Yesterday, in the midst of teaching mindfulness to 900 Preble students as part of the high school’s first-ever Wellness Fair, I had an "aha" moment:
It’s really, REALLY hard to teach mindfulness to a gym full of high school students.
You may think I am joking, but I am actually quite serious. Students in our schools are genuinely overwhelmed with all the different pressures of their very full lives. Add to that the daily task of simply growing into bodies, minds and maturity and it’s challenging to think that one mindfulness class could make a difference.
Can one program ever make a difference?
I am not going to lie - it was a challenge to teach 8 groups of students (some groups as large as 120 students) how to breath and relax in 25 minutes. And, watching the information make its bumpy landing on this group made up of different ages, family backgrounds and even countries of origin, it could be tempting to walk away feeling like this effort was just a tiny drop in an overwhelmingly huge bucket.
But it didn’t. And here’s why.
After leaving Preble, I hopped in my car to travel to Keller Elementary on Green Bay’s west side where Principal Dan Malmberg has invited his staff to engage in capacity-building around self-care. Over the course of six weeks, these teachers and support staff are learning how to relax and take care of themselves with gentle yoga, breathing and meditation techniques. Our class focuses on helping them reconnect with relaxation as well as their vocation. Three groups within GBAPS have taken this capacity-building class: social workers and student services, Washington Middle School and now Keller. Two more feeder elementary schools to Washington, Howe and Sullivan, are on deck. No two of these entities will have a mindfulness program that’s a carbon copy of the other - but each will have a shared language, similar tracking tools and common vision of using mindfulness in their classrooms.
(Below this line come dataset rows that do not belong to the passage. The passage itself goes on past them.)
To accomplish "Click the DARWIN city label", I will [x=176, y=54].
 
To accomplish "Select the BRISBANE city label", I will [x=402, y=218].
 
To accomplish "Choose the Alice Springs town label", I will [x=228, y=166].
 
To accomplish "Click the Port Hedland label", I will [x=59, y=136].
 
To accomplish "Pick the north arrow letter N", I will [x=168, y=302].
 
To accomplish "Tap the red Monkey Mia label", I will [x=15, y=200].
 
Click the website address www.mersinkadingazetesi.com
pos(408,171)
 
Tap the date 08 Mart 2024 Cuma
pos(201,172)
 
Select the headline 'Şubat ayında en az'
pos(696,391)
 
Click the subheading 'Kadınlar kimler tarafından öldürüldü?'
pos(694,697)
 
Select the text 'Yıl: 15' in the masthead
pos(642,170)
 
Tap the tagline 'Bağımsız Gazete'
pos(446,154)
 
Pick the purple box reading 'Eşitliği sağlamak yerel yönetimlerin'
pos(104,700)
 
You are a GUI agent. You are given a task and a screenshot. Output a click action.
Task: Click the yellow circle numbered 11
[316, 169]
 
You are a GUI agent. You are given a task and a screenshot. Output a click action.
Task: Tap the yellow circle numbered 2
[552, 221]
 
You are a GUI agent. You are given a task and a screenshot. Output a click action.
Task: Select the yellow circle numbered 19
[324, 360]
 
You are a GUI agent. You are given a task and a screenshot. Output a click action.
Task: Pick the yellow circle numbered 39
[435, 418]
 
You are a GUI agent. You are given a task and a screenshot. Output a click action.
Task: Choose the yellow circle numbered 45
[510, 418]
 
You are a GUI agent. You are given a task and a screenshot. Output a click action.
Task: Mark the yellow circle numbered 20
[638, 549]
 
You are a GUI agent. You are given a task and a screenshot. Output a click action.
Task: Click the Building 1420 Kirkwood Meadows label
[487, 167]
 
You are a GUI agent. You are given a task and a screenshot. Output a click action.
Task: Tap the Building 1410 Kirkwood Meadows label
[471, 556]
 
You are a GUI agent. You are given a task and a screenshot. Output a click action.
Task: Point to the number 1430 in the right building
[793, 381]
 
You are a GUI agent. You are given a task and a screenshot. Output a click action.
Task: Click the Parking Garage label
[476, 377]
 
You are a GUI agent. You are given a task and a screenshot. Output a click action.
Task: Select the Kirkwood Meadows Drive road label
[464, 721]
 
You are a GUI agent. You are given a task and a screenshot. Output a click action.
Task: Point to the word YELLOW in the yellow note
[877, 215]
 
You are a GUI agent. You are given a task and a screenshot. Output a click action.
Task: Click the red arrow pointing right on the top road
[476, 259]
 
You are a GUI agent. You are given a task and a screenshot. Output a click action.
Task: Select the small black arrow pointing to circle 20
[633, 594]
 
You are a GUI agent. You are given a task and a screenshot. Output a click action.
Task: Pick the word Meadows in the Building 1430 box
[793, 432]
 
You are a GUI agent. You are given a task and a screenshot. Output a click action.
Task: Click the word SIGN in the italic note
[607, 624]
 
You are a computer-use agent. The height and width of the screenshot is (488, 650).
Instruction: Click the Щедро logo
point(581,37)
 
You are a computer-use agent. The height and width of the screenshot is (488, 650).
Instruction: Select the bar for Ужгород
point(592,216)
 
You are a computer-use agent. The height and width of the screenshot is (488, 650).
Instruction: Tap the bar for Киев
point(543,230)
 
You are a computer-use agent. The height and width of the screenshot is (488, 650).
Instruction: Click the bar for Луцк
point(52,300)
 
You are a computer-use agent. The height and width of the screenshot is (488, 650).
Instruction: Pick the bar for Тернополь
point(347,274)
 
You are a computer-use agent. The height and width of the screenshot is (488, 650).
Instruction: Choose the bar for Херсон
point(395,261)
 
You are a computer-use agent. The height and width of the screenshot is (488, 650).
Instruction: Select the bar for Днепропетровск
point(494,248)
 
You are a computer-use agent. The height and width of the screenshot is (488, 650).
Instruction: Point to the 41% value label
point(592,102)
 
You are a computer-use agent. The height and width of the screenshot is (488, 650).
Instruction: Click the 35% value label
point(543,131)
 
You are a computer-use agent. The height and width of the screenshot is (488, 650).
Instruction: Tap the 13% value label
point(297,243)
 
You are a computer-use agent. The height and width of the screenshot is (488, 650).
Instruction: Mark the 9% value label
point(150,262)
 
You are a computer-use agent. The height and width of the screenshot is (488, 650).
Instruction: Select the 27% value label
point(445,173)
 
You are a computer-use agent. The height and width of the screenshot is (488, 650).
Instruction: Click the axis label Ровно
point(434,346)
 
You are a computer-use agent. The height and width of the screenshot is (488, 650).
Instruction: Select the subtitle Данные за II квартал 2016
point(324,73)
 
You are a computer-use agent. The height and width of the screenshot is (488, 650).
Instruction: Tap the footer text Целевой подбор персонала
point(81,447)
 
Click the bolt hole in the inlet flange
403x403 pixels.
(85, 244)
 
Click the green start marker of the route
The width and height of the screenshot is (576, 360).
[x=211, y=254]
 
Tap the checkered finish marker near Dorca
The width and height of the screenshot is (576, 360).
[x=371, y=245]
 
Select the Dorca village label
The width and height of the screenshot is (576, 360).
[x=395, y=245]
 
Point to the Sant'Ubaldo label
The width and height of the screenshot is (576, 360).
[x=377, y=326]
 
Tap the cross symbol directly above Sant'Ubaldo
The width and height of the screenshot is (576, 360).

At times Wello struggles to explain how we do our work. How can just three people make the kind of difference claim we can? The answer to that question is in our strategic approach. Rather than offering one-size fits all programs, we focus on policy, systems and environmental change. We found ourselves at Preble because the high school social workers Kelly Rowe and Brittany Bartel had participated in capacity-building and wanted to introduce these concepts school-wide. That capacity building class was a result of Wello’s early decision to work with Green Bay Area School District’s central office rather than scatter-shot programs on a school-by-school basis.
Kelly, Brittany and I laughed together, as the day wore on at Preble, wondering how much impact our efforts were having. At the end of the day, we realized that the impact was actually remarkably big. The concepts of stress reduction, mindfulness tools like breathing and stretching, and an experience of practice are now part of the students’ common understanding. As Kelly and Brittany continue to integrate the concepts through their daily work, we see the beginning of a true culture shift.
Leaving Preble, I didn’t feel like a drop in a bucket, I felt like a building block in Wello’s vision of prioritizing well-being in Greater Green Bay.